Moreover, Trump seems infatuated with the idea of spheres of influence, allowing the U.S., Russia and China to carve up the world according to their interests. His move on Venezuela underscores this, potentially giving license and justification to Russia’s war on Ukraine and, possibly, rationalizing moves China might make on Taiwan.

“The concept of spheres of influence is entirely familiar to Moscow and Beijing. Vladimir Putin, who claimed his own fantastical premise for invading Ukraine, where he still claims to be waging a ‘denazification’ campaign, wants to control Ukrainian territory and subjugate its government precisely because he believes it forms part of Russia’s historical sphere of influence,” The New Statesman notes. “Xi Jinping used his New Year’s Eve address to repeat his insistence that China’s ‘reunification’ with Taiwan was ‘unstoppable’ after staging major military exercises around the self-ruling democracy in recent weeks. He views Taiwan as an integral part of China’s historical territory – although the Chinese Communist Party has never ruled the island – and the wider region, including the South China Sea, as rightfully belonging to China’s own sphere of influence.”

“What is the difference, Putin’s supporters will ask, between Trump’s actions and Russia intervening to remove an unfriendly government within its own sphere of influence, or even to capture Volodymyr Zelensky and put him on trial in Moscow for his supposed crimes? If Xi views Taiwan’s president, Lai Ching-te, as a dangerous separatist, cultivating a pro-independence movement against Beijing, couldn’t he claim, according to Trump’s new doctrine, justification of acting to protect China’s interests in what he views as his own backyard?”

The publication is raising the alarm, too, about Greenland and Trump’s designs there. “By casting off any pretense of adhering to international law and the so-called rules-based order, Trump is endorsing a dangerous new era of ‘might makes right’ … Trump’s doctrine could have implications far beyond Latin America as well. Denmark – and its Nato allies – should take his claims to Greenland seriously and urgently.”

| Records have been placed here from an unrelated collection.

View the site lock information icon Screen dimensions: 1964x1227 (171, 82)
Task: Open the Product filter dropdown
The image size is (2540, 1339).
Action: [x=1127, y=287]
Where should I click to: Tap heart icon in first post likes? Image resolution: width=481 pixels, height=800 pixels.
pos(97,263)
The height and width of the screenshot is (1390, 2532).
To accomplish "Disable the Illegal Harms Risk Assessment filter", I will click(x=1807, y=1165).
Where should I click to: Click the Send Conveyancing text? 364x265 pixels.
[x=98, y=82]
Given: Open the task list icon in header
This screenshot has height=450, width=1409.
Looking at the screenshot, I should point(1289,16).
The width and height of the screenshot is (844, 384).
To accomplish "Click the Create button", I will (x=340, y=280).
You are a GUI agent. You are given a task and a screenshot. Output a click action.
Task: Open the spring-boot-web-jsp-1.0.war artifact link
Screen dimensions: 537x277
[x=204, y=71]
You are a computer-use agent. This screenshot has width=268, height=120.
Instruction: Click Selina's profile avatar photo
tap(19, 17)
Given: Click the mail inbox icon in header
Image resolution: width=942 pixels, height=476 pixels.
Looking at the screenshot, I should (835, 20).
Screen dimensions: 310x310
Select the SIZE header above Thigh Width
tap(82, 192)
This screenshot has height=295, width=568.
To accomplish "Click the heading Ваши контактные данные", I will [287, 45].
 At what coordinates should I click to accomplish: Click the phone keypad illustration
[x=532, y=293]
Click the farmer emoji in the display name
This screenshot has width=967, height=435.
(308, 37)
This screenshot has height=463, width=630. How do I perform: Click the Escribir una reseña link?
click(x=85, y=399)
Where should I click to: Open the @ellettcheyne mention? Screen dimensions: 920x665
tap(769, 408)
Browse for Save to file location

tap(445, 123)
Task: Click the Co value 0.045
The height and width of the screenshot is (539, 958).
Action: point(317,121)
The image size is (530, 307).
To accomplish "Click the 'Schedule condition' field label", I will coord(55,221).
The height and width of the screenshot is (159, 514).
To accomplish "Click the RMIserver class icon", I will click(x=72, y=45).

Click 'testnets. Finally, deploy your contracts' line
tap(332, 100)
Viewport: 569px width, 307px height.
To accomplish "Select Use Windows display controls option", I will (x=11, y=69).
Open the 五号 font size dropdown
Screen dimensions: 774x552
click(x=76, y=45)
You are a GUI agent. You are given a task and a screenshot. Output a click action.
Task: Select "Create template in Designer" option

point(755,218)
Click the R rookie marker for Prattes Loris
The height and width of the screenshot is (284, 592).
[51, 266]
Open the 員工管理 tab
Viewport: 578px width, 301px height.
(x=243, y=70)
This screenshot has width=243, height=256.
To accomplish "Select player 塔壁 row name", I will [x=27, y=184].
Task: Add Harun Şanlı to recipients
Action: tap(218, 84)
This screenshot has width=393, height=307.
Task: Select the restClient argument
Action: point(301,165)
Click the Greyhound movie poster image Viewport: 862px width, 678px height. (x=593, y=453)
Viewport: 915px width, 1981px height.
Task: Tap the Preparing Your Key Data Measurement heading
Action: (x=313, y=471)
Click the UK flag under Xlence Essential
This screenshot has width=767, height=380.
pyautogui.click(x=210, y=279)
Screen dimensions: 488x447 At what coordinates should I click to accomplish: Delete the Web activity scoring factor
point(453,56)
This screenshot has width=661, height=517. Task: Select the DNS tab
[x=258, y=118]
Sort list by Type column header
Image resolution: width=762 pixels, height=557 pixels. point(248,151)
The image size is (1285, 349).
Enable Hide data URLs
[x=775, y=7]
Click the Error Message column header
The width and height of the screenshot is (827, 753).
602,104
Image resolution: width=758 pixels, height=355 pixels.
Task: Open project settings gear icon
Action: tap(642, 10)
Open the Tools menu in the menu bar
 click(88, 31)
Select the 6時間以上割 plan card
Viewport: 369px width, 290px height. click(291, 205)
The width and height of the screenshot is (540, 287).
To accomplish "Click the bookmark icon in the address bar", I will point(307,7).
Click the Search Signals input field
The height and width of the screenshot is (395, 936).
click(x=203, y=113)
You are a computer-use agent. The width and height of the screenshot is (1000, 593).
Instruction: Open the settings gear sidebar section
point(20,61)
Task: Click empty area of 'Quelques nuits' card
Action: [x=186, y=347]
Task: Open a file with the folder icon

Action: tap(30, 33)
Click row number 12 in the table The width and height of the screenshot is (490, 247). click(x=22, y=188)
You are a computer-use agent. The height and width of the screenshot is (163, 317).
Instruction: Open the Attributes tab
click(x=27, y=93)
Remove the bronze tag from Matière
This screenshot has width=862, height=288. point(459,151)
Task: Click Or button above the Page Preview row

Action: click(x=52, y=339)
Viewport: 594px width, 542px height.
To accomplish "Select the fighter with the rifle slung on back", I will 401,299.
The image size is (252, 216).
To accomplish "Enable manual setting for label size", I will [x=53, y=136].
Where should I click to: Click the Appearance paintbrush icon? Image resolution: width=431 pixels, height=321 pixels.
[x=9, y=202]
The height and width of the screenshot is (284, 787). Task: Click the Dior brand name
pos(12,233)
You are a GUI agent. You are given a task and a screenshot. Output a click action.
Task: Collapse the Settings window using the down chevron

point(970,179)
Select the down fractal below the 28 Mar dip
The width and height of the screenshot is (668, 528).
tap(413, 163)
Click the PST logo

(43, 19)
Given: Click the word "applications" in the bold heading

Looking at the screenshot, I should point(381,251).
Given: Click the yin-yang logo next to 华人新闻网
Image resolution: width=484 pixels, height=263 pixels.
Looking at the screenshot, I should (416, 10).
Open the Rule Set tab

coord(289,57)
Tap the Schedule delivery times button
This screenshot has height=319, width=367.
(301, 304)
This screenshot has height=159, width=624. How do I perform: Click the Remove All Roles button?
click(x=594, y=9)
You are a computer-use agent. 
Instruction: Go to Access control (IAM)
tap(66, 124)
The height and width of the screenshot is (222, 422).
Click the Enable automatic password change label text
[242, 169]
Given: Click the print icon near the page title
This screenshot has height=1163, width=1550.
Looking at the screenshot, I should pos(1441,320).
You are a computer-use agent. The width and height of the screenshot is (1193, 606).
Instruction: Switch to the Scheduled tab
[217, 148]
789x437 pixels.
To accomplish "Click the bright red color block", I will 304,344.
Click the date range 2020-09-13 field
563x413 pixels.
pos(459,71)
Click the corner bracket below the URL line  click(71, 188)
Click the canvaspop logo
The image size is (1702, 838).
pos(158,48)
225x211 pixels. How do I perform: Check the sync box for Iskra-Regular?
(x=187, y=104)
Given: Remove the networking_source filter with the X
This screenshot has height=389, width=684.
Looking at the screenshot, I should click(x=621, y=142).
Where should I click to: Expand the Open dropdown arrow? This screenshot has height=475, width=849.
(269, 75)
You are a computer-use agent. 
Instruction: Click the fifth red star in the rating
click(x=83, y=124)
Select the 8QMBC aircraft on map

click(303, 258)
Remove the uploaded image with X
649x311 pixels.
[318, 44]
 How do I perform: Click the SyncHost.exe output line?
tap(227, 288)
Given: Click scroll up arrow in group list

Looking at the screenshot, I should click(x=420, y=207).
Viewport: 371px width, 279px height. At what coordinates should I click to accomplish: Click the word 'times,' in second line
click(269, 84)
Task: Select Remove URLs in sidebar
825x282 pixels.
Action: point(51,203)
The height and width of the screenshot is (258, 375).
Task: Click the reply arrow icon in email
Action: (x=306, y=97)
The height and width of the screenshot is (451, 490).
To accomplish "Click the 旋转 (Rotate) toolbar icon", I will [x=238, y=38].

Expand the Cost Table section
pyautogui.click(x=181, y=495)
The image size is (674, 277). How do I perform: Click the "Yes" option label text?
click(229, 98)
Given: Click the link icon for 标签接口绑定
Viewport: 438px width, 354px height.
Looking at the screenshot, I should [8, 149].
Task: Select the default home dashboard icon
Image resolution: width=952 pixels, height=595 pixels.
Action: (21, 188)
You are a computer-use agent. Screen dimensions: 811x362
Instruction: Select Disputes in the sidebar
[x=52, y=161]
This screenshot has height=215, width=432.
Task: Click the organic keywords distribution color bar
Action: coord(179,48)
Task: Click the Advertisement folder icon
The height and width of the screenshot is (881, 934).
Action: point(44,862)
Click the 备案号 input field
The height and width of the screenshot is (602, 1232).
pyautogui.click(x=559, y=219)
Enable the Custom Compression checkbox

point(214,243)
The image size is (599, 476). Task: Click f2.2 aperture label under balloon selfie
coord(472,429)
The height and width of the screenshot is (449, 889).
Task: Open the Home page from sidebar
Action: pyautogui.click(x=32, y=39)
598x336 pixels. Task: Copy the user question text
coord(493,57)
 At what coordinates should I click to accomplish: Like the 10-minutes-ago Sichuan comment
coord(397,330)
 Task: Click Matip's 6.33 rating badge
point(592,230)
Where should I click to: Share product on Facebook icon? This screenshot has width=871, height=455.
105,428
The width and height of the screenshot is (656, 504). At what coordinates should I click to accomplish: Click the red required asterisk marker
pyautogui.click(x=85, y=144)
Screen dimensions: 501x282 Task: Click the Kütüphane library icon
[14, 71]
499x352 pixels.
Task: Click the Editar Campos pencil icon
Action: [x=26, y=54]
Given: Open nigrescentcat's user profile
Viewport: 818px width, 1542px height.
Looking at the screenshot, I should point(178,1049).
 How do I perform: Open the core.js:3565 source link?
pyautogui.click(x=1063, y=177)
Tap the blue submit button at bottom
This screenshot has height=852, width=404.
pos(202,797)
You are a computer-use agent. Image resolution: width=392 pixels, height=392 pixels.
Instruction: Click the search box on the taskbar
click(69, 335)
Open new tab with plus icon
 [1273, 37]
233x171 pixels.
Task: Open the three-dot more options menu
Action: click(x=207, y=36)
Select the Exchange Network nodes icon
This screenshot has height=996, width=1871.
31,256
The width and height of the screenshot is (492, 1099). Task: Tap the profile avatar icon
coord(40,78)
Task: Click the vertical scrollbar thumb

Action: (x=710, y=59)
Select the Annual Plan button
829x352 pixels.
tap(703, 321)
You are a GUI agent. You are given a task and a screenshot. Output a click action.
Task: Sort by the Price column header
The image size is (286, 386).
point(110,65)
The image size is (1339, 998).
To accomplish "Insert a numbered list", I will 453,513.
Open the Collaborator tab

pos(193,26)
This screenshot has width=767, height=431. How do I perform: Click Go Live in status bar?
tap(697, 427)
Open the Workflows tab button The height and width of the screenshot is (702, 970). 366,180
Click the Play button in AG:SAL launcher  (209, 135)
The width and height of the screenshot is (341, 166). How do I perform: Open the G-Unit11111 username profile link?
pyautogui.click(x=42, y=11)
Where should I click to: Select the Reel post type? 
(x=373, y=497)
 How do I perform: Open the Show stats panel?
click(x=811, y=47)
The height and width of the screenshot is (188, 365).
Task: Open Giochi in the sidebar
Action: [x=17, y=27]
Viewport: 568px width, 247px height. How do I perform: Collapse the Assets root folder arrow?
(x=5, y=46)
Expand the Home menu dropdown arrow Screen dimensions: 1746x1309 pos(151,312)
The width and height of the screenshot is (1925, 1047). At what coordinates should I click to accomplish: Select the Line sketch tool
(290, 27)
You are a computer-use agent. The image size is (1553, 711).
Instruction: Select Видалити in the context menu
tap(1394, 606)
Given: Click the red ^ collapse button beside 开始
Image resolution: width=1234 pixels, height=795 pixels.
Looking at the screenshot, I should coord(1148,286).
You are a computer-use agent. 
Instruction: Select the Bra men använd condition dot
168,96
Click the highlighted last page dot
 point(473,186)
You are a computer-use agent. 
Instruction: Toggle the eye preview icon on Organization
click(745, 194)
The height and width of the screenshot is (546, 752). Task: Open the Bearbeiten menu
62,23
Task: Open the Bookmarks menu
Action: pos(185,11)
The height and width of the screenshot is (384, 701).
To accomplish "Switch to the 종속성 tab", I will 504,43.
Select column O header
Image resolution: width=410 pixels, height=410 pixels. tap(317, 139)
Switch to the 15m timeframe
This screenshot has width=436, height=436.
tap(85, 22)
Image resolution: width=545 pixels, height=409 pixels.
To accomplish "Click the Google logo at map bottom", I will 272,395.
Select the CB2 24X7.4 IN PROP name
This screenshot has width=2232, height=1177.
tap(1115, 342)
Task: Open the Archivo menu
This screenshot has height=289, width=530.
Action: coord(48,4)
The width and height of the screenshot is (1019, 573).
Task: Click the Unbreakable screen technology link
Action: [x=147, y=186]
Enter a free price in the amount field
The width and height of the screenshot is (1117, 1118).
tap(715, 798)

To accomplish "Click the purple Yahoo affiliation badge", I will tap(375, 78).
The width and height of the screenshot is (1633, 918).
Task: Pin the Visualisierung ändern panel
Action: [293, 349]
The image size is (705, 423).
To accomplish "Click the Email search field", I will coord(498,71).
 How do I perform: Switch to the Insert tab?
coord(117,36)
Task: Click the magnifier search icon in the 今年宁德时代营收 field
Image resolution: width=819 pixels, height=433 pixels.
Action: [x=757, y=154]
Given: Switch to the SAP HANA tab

Perhaps even more than craving real estate, though, Trump loves to exercise power. While that has mostly taken the form of vindictively pursuing anyone who has offended him (Mark KellyLetitia JamesJames Comey), it also has extended to his murderous assaults on alleged drug smugglers and his use of National Guard troops and a beefed-up ICE in the U.S.

As his business and political history shows, Trump is also insatiable and easily bored. So, it’s an open question whether his military adventurism in Venezuela will be his last such effort.

With three years left and his “Donroe Doctrine” just beginning, it’s unclear just how extensive his ambitions will be. But it’s hard to believe that his move on Venezuela will be his last.